Best way to run feeder 350 feet underground?

LarryFine

Master Electrician Electric Contractor Richmond VA
Location
Henrico County, VA
Occupation
Electrical Contractor
I just got a call to price running a feeder from a garage with a 200a panel to a barn to supply a 30a, 120v RV outlet.

There is presently a 20a circuit, but I don't yet know the wire size used. Even #10cu would be iffy with voltage drop.

I would probably recommend #6cu or larger al wire for the distance, and also suggest a 4-wire feeder for future use.

The main question is whether to go with PVC and wires, which would be a bear to pull vs going with direct-bury wire.

Between underground feeder like URD or mobile-home feeder, what are the functional differences between the two?

Thank you as always.
 
Not sure what your actual load is but for the minimum conductor size I ran these through the Southwire VD calculator and got these numbers for:

120 volts, 350', 3% VD, Copper conductors, (Aluminum conductors):
30 amps-#1/0 (#3/0)
25 amps-#1 AWG (#2/0)
20 amps-#2 AWG (#1/0)
15 amps-#4 AWG (#2 AWG)
10 amps #6 AWG (#3 AWG)
 
Thank you for that, Rob.

Correct, RV outlet.

The customer is correctly concerned that the existing 20a lighting feeder is inadequate.

I now know I want MHF, not URD, and I plan to suggest 2-2-2-4 al, such as this:


Additional opinions welcome.
 
At that distance I would install at least a 1.25" PVC even if you choose to go with a direct burial cable assembly . An open ditch now is not going to be open later. As a matter of fact, I would probably install a water line too
 
there's only 5 cents a foot difference, about half the voltage drop on the aluminum, and easier to direct bury.

#10 is showing 19.9% drop on a 350' with 30a @ 120v.
#2 alum urd triplex is showing 5.37% drop on the same.

nassau national cable is showing 2-2-4 (stephens) aluminum urd at $1.40/foot
they are also showing 10/2 UF cable at ...... $1.45/FOOT.

i'd bury the #2 aluminum direct bury. (assuming you're not in rocky area) it's cheaper, and has 1/4 the voltage drop.
 
I know nothing about RV's, what size load would one expect on a 30 amp circuit?
Impossible to know. Most have a typical 120/240 panel (even though no 240V loads, usually) but when they use the 120V/30A adapter, both buses get connected to the single ‘hot’. Those rooftop ACs draw 12A. So a large RV with 2 ACs can draw 24A just for AC. The rest is mostly lights and maybe a TV. Until they start bringing portable, electric kitchen appliances, then anything’s possible.
 
I may be able to sell him on $1K for wire, but probably not $3.5K for conduit.
Where are you buying your conduit? 350' of 1.25 is less than $500.00. I agree that the customer probably doesn't want to spend that either
 
I know nothing about RV's, what size load would one expect on a 30 amp circuit?
Used on smaller/older travel trailers. Mostly runs on propane, even the frig. About the biggest load they have is a 120V/15A AC unit.
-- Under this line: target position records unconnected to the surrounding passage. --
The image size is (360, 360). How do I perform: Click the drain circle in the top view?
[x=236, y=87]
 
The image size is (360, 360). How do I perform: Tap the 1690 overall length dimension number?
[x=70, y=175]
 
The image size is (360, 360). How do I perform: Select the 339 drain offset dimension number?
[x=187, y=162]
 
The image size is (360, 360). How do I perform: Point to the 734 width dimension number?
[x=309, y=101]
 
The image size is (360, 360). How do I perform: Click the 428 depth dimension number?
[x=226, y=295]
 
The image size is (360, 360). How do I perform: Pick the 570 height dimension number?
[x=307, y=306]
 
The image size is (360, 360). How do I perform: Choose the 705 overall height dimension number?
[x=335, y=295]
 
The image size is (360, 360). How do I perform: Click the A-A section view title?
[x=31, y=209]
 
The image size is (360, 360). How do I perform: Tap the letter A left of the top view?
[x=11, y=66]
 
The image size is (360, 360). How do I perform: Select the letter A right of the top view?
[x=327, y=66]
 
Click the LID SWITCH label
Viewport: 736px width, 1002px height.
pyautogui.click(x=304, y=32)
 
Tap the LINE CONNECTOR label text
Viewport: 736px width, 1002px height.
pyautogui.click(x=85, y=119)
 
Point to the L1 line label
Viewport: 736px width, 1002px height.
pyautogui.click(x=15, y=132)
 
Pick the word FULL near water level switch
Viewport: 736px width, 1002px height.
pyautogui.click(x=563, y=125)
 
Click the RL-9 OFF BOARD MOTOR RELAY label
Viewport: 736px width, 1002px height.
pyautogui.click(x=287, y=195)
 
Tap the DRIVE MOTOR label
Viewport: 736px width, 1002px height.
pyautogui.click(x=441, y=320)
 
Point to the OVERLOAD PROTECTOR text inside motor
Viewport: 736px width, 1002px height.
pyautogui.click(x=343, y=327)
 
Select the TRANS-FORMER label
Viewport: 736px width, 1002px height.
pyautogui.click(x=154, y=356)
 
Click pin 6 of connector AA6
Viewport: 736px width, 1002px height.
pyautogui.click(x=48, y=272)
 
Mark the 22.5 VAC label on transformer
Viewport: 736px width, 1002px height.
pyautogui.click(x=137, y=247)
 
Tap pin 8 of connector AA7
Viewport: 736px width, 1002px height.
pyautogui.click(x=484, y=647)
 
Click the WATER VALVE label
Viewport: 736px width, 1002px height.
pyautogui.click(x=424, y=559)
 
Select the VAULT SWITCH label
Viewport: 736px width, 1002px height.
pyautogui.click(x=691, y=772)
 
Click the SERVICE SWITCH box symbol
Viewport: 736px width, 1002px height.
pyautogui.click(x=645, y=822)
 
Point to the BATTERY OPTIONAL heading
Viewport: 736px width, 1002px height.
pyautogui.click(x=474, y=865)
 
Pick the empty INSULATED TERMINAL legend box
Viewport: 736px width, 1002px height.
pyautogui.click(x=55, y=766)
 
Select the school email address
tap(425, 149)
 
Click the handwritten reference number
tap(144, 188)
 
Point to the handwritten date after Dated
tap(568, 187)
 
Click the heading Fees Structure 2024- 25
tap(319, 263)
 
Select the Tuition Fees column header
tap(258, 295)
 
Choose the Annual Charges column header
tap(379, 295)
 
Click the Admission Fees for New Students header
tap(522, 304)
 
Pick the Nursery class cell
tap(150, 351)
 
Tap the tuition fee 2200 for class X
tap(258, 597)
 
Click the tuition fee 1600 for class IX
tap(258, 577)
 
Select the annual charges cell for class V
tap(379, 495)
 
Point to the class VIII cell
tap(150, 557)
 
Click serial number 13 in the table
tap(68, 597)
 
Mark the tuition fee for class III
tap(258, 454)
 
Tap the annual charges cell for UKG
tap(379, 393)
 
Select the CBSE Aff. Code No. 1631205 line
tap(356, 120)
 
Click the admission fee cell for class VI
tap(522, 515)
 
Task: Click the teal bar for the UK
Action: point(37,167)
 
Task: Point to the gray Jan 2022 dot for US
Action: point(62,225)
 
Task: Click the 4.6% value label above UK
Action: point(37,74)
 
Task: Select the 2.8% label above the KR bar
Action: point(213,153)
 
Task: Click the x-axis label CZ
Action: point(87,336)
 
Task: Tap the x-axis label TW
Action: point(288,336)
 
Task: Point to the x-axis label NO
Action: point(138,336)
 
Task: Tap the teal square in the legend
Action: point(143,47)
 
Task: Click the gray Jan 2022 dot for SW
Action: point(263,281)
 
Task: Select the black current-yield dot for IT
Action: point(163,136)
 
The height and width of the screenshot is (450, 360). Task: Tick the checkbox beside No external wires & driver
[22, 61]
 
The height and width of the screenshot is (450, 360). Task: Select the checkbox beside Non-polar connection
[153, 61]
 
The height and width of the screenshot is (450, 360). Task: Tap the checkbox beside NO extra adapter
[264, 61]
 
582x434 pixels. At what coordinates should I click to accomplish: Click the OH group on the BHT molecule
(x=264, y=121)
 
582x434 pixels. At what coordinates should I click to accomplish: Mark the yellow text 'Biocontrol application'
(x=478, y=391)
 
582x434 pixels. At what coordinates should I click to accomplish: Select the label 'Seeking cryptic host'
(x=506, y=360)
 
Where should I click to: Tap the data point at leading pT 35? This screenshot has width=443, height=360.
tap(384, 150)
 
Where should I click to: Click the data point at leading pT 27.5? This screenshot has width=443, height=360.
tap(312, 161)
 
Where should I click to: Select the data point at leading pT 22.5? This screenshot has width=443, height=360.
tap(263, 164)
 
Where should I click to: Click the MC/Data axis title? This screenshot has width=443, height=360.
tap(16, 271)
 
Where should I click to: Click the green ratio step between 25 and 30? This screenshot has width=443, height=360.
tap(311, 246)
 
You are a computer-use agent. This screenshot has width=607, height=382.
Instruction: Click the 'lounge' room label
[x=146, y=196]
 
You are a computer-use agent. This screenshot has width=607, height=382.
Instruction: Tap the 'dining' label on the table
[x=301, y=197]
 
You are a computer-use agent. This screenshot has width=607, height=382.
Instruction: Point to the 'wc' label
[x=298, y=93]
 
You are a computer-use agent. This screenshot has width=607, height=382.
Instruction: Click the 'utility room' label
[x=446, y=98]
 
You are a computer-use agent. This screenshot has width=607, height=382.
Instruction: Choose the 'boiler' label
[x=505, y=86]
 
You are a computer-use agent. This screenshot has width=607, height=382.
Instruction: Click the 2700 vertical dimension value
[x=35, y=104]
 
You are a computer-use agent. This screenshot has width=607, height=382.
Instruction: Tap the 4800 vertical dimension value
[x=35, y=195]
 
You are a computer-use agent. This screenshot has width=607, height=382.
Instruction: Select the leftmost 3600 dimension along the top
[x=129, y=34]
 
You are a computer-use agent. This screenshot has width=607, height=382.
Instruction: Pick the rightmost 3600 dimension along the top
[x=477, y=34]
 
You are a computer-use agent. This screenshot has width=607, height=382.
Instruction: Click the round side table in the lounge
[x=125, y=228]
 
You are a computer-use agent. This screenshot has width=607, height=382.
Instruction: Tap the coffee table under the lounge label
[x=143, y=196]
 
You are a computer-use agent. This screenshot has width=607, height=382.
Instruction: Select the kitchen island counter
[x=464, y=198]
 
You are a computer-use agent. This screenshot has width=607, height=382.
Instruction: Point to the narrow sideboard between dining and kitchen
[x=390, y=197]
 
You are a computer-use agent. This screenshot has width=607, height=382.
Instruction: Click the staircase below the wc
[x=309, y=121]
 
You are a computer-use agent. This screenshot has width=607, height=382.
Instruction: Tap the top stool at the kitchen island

The bigger RV's use NEMA 14-50's.
 
I would use PVC, but we have rocky soil. I wouldn't even think of going smaller than 2" on #2 for that length of pull. I would also be inclined to use steel sweeps. If you have sandy soil, I would toss it right in the ditch.

I would be inclined to pipe it, get the cable on a reel, set it up, and pull it in with rope with a truck. Do 20' at a time with someone feeding.
 
Would it make more sense to run a 240 volt circuit and use a transformer at the 120 volt end? That would have a big impact on wire size and voltage drop.
 
I would sell the 2" PVC.

Mark
Yep.
If they like the smaller RV with 30A, they may want to upgrade to a larger unit at 50A.

But it depends on why they want this outlet in the first place. Are they living in the unit, or is it for packing/unloading, or maintenance/storage.
 
Would it make more sense to run a 240 volt circuit and use a transformer at the 120 volt end? That would have a big impact on wire size and voltage drop.

You might also be able to use the existing underground feeder using 240V and a transformer.
The transformer would draw some current under no load, but it would probably be mostly reactive power from the magnetizing current. I think most utilities only bill residential customers for real power, with the energy usage in kWh.